* Task input:
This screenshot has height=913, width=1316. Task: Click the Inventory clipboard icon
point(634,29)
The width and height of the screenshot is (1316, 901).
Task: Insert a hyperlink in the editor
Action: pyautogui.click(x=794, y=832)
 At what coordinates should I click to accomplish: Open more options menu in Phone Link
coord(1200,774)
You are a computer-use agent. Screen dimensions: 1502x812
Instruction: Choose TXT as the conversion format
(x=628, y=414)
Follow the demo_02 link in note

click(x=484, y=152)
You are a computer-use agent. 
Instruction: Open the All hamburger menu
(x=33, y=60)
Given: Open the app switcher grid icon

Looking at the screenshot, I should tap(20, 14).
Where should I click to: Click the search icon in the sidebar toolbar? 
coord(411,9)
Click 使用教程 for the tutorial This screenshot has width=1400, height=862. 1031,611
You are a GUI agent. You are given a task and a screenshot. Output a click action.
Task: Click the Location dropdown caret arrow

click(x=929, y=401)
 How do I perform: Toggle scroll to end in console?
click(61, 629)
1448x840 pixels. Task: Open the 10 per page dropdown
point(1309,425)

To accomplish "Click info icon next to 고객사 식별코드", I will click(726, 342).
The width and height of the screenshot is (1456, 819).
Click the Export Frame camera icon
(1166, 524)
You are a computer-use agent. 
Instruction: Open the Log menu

* Description of the task: Exact copies of the lines from the start of the data up to the line holding "You are a computer-use agent. Screen", both included, are all that is needed.

* Response area:
This screenshot has height=913, width=1316. Task: Click the Inventory clipboard icon
point(634,29)
The width and height of the screenshot is (1316, 901).
Task: Insert a hyperlink in the editor
Action: pyautogui.click(x=794, y=832)
 At what coordinates should I click to accomplish: Open more options menu in Phone Link
coord(1200,774)
You are a computer-use agent. Screen dimensions: 1502x812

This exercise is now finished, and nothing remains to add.